→ Task to carry out
When you write out the entries, keep every line exactly as it appears.

[Pixel coordinate grounding data]
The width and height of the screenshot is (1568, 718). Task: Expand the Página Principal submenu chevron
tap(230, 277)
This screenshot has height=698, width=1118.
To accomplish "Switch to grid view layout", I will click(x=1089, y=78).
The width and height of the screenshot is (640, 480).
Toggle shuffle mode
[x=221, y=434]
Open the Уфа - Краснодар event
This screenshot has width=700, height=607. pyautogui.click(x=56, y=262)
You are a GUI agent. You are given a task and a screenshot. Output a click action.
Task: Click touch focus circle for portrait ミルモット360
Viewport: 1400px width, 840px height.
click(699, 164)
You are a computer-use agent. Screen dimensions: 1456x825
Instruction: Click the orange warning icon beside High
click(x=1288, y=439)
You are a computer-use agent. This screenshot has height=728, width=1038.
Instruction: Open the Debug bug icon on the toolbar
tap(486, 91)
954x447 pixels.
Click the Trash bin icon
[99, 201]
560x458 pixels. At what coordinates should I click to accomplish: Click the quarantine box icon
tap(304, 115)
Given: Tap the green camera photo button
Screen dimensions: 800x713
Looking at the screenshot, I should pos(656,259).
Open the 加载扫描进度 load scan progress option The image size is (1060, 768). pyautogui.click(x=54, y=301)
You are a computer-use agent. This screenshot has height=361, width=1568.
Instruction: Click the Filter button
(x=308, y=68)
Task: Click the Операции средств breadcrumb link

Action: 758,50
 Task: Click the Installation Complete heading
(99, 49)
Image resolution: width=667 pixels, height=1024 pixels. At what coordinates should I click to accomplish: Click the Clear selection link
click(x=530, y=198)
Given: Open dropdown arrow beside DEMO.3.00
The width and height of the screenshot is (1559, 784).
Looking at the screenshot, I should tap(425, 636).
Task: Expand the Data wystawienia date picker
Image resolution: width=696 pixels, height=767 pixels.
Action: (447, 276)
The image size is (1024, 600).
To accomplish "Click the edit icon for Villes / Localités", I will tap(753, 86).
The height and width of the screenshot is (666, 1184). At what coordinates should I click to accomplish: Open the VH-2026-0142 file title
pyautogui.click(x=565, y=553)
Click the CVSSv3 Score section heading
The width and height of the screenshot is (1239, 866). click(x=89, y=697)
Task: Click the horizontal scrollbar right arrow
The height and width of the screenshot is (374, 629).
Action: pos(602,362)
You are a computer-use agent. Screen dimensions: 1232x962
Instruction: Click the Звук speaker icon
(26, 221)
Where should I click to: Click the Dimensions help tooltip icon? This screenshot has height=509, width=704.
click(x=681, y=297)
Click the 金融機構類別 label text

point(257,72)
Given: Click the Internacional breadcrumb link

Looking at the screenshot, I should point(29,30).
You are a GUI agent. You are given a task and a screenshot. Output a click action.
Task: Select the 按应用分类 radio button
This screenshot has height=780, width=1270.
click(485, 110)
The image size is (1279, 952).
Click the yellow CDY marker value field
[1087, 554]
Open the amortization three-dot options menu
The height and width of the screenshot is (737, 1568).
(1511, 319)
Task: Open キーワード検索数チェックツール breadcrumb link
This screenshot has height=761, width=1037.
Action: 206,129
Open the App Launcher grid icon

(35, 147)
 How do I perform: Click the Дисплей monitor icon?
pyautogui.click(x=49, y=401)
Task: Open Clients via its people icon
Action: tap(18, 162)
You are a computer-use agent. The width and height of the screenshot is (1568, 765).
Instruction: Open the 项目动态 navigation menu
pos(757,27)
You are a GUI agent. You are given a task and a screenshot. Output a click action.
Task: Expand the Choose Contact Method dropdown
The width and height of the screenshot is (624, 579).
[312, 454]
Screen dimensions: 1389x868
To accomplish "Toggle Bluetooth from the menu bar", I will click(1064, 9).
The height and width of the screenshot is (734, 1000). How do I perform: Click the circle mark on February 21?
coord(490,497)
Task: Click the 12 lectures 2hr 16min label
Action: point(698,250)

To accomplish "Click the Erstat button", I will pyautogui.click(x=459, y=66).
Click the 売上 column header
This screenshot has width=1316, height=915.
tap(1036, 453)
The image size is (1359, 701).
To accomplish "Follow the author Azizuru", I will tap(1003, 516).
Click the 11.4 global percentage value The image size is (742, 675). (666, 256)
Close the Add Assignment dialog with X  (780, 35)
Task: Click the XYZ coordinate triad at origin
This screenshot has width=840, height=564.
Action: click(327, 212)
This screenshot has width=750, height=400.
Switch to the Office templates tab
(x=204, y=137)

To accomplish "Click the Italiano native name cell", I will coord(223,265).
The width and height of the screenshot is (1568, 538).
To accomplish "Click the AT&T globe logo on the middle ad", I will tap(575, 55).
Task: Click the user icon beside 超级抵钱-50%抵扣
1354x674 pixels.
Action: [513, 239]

→ Written solution
The width and height of the screenshot is (1568, 718). Task: Expand the Página Principal submenu chevron
tap(230, 277)
This screenshot has height=698, width=1118.
To accomplish "Switch to grid view layout", I will click(x=1089, y=78).
The width and height of the screenshot is (640, 480).
Toggle shuffle mode
[x=221, y=434]
Open the Уфа - Краснодар event
This screenshot has width=700, height=607. pyautogui.click(x=56, y=262)
You are a GUI agent. You are given a task and a screenshot. Output a click action.
Task: Click touch focus circle for portrait ミルモット360
Viewport: 1400px width, 840px height.
click(699, 164)
You are a computer-use agent. Screen dimensions: 1456x825
Instruction: Click the orange warning icon beside High
click(x=1288, y=439)
You are a computer-use agent. This screenshot has height=728, width=1038.
Instruction: Open the Debug bug icon on the toolbar
tap(486, 91)
954x447 pixels.
Click the Trash bin icon
[99, 201]
560x458 pixels. At what coordinates should I click to accomplish: Click the quarantine box icon
tap(304, 115)
Given: Tap the green camera photo button
Screen dimensions: 800x713
Looking at the screenshot, I should pos(656,259).
Open the 加载扫描进度 load scan progress option The image size is (1060, 768). pyautogui.click(x=54, y=301)
You are a computer-use agent. This screenshot has height=361, width=1568.
Instruction: Click the Filter button
(x=308, y=68)
Task: Click the Операции средств breadcrumb link

Action: 758,50
 Task: Click the Installation Complete heading
(99, 49)
Image resolution: width=667 pixels, height=1024 pixels. At what coordinates should I click to accomplish: Click the Clear selection link
click(x=530, y=198)
Given: Open dropdown arrow beside DEMO.3.00
The width and height of the screenshot is (1559, 784).
Looking at the screenshot, I should tap(425, 636).
Task: Expand the Data wystawienia date picker
Image resolution: width=696 pixels, height=767 pixels.
Action: (447, 276)
The image size is (1024, 600).
To accomplish "Click the edit icon for Villes / Localités", I will tap(753, 86).
The height and width of the screenshot is (666, 1184). At what coordinates should I click to accomplish: Open the VH-2026-0142 file title
pyautogui.click(x=565, y=553)
Click the CVSSv3 Score section heading
The width and height of the screenshot is (1239, 866). click(x=89, y=697)
Task: Click the horizontal scrollbar right arrow
The height and width of the screenshot is (374, 629).
Action: pos(602,362)
You are a computer-use agent. Screen dimensions: 1232x962
Instruction: Click the Звук speaker icon
(26, 221)
Where should I click to: Click the Dimensions help tooltip icon? This screenshot has height=509, width=704.
click(x=681, y=297)
Click the 金融機構類別 label text

point(257,72)
Given: Click the Internacional breadcrumb link

Looking at the screenshot, I should point(29,30).
You are a GUI agent. You are given a task and a screenshot. Output a click action.
Task: Select the 按应用分类 radio button
This screenshot has height=780, width=1270.
click(485, 110)
The image size is (1279, 952).
Click the yellow CDY marker value field
[1087, 554]
Open the amortization three-dot options menu
The height and width of the screenshot is (737, 1568).
(1511, 319)
Task: Open キーワード検索数チェックツール breadcrumb link
This screenshot has height=761, width=1037.
Action: 206,129
Open the App Launcher grid icon

(35, 147)
 How do I perform: Click the Дисплей monitor icon?
pyautogui.click(x=49, y=401)
Task: Open Clients via its people icon
Action: tap(18, 162)
You are a computer-use agent. The width and height of the screenshot is (1568, 765).
Instruction: Open the 项目动态 navigation menu
pos(757,27)
You are a GUI agent. You are given a task and a screenshot. Output a click action.
Task: Expand the Choose Contact Method dropdown
The width and height of the screenshot is (624, 579).
[312, 454]
Screen dimensions: 1389x868
To accomplish "Toggle Bluetooth from the menu bar", I will click(1064, 9).
The height and width of the screenshot is (734, 1000). How do I perform: Click the circle mark on February 21?
coord(490,497)
Task: Click the 12 lectures 2hr 16min label
Action: point(698,250)

To accomplish "Click the Erstat button", I will pyautogui.click(x=459, y=66).
Click the 売上 column header
This screenshot has width=1316, height=915.
tap(1036, 453)
The image size is (1359, 701).
To accomplish "Follow the author Azizuru", I will tap(1003, 516).
Click the 11.4 global percentage value The image size is (742, 675). (666, 256)
Close the Add Assignment dialog with X  (780, 35)
Task: Click the XYZ coordinate triad at origin
This screenshot has width=840, height=564.
Action: click(327, 212)
This screenshot has width=750, height=400.
Switch to the Office templates tab
(x=204, y=137)

To accomplish "Click the Italiano native name cell", I will coord(223,265).
The width and height of the screenshot is (1568, 538).
To accomplish "Click the AT&T globe logo on the middle ad", I will tap(575, 55).
Task: Click the user icon beside 超级抵钱-50%抵扣
1354x674 pixels.
Action: [513, 239]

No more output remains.